# What needs to be done
Write out the whole listing word for word.

Extracted material section start

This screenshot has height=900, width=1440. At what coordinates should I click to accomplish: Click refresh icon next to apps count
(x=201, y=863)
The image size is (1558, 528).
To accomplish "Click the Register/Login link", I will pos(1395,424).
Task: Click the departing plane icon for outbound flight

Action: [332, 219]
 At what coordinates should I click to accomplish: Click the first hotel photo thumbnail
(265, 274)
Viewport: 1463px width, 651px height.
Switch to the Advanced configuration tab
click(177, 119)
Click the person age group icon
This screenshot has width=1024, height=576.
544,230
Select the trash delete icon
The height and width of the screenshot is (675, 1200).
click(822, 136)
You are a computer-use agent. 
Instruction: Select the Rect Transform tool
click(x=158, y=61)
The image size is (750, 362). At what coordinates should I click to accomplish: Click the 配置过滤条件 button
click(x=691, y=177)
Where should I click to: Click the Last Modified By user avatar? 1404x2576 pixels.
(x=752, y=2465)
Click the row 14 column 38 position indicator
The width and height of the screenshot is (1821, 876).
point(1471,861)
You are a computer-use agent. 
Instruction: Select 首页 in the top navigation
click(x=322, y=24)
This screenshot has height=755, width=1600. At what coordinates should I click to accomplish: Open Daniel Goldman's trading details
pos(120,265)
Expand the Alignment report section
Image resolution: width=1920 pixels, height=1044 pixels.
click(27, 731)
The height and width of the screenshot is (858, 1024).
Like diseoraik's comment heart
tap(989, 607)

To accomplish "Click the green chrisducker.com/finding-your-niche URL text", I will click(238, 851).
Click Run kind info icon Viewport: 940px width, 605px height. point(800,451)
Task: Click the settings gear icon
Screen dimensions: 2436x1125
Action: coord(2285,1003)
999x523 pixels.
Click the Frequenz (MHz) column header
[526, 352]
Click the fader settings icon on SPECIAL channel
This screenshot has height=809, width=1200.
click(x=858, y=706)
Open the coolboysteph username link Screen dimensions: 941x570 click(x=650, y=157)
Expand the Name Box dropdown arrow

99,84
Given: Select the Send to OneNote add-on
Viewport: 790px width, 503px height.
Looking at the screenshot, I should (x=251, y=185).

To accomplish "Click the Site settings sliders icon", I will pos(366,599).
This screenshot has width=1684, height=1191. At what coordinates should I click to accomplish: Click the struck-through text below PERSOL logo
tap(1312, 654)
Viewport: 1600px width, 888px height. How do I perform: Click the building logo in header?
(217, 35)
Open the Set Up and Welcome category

Extracted material section end

# Written response
This screenshot has height=900, width=1440. At what coordinates should I click to accomplish: Click refresh icon next to apps count
(x=201, y=863)
The image size is (1558, 528).
To accomplish "Click the Register/Login link", I will pos(1395,424).
Task: Click the departing plane icon for outbound flight

Action: [332, 219]
 At what coordinates should I click to accomplish: Click the first hotel photo thumbnail
(265, 274)
Viewport: 1463px width, 651px height.
Switch to the Advanced configuration tab
click(177, 119)
Click the person age group icon
This screenshot has width=1024, height=576.
544,230
Select the trash delete icon
The height and width of the screenshot is (675, 1200).
click(822, 136)
You are a computer-use agent. 
Instruction: Select the Rect Transform tool
click(x=158, y=61)
The image size is (750, 362). At what coordinates should I click to accomplish: Click the 配置过滤条件 button
click(x=691, y=177)
Where should I click to: Click the Last Modified By user avatar? 1404x2576 pixels.
(x=752, y=2465)
Click the row 14 column 38 position indicator
The width and height of the screenshot is (1821, 876).
point(1471,861)
You are a computer-use agent. 
Instruction: Select 首页 in the top navigation
click(x=322, y=24)
This screenshot has height=755, width=1600. At what coordinates should I click to accomplish: Open Daniel Goldman's trading details
pos(120,265)
Expand the Alignment report section
Image resolution: width=1920 pixels, height=1044 pixels.
click(27, 731)
The height and width of the screenshot is (858, 1024).
Like diseoraik's comment heart
tap(989, 607)

To accomplish "Click the green chrisducker.com/finding-your-niche URL text", I will click(238, 851).
Click Run kind info icon Viewport: 940px width, 605px height. point(800,451)
Task: Click the settings gear icon
Screen dimensions: 2436x1125
Action: coord(2285,1003)
999x523 pixels.
Click the Frequenz (MHz) column header
[526, 352]
Click the fader settings icon on SPECIAL channel
This screenshot has height=809, width=1200.
click(x=858, y=706)
Open the coolboysteph username link Screen dimensions: 941x570 click(x=650, y=157)
Expand the Name Box dropdown arrow

99,84
Given: Select the Send to OneNote add-on
Viewport: 790px width, 503px height.
Looking at the screenshot, I should (x=251, y=185).

To accomplish "Click the Site settings sliders icon", I will pos(366,599).
This screenshot has width=1684, height=1191. At what coordinates should I click to accomplish: Click the struck-through text below PERSOL logo
tap(1312, 654)
Viewport: 1600px width, 888px height. How do I perform: Click the building logo in header?
(217, 35)
Open the Set Up and Welcome category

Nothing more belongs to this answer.